Requirements
Convert these rows into a numbered list, omitting blank lines and leaving out the pictures.

═══ The data

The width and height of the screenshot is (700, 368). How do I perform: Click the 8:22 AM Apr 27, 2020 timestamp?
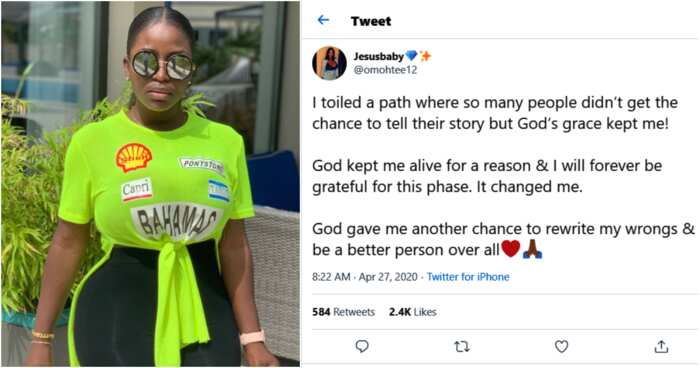click(365, 277)
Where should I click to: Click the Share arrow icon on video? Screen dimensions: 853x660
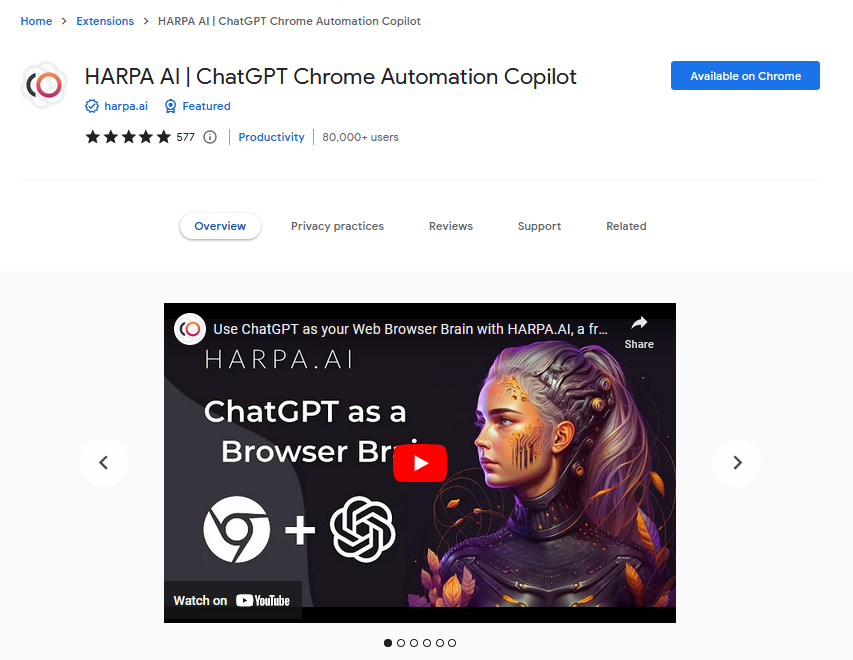(x=639, y=324)
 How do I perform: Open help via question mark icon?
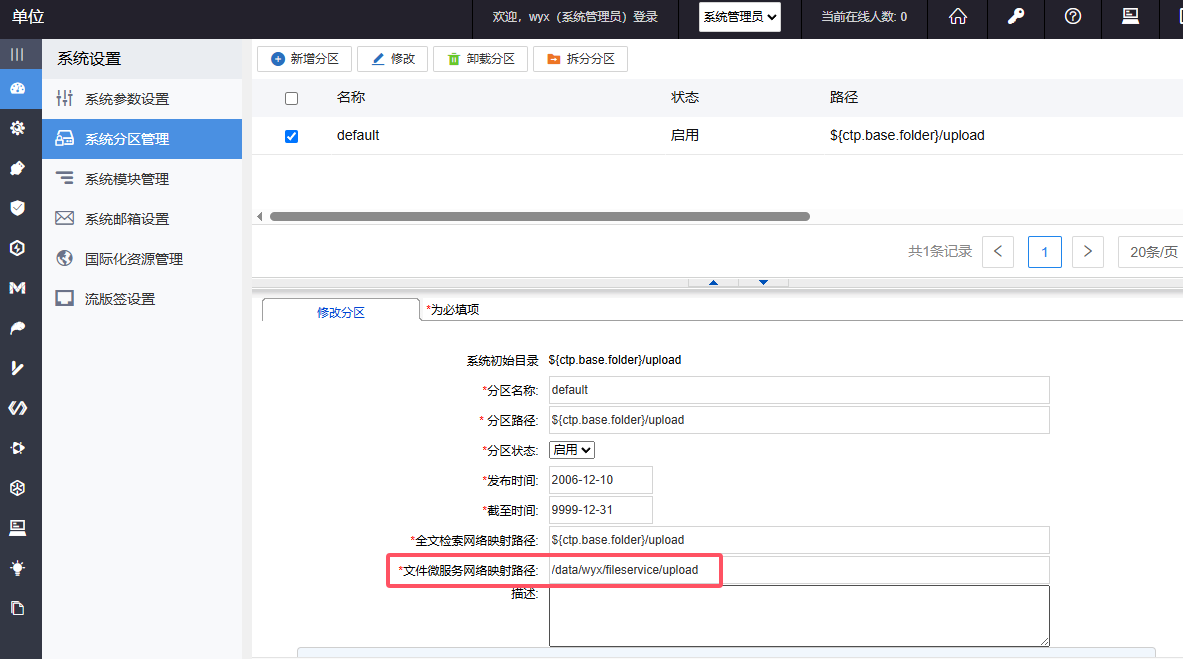(x=1073, y=17)
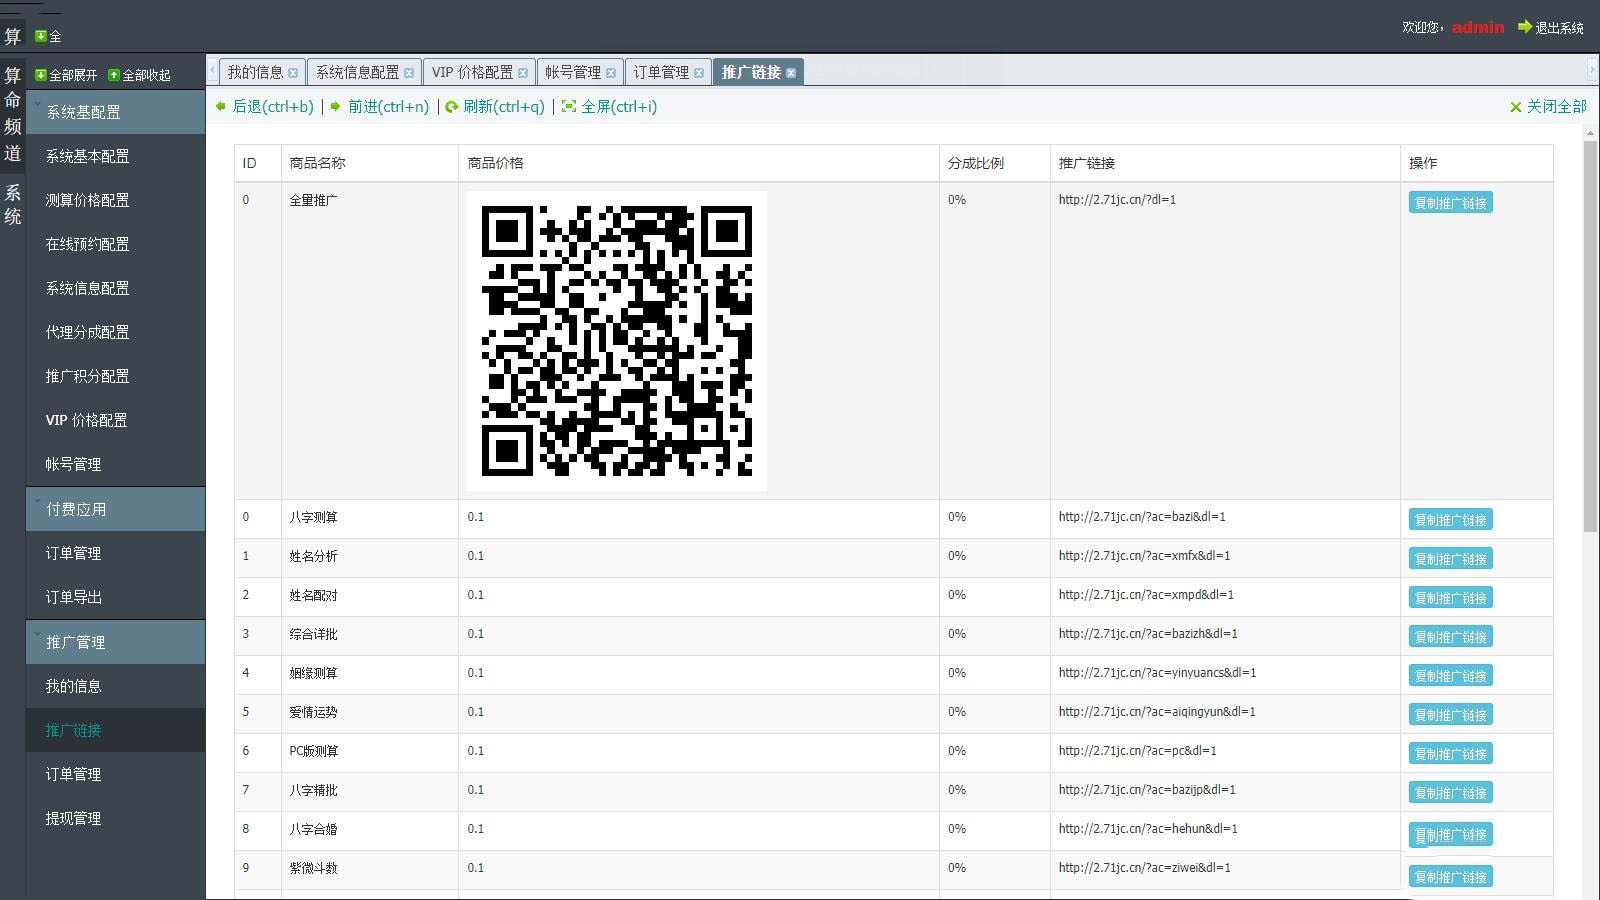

══════

Response below
1. The width and height of the screenshot is (700, 368). How do I perform: Click the 8:22 AM Apr 27, 2020 timestamp?
2. click(365, 277)
3. Where should I click to: Click the Share arrow icon on video? Screen dimensions: 853x660
4. (x=639, y=324)
5.  How do I perform: Open help via question mark icon?
6. (x=1073, y=17)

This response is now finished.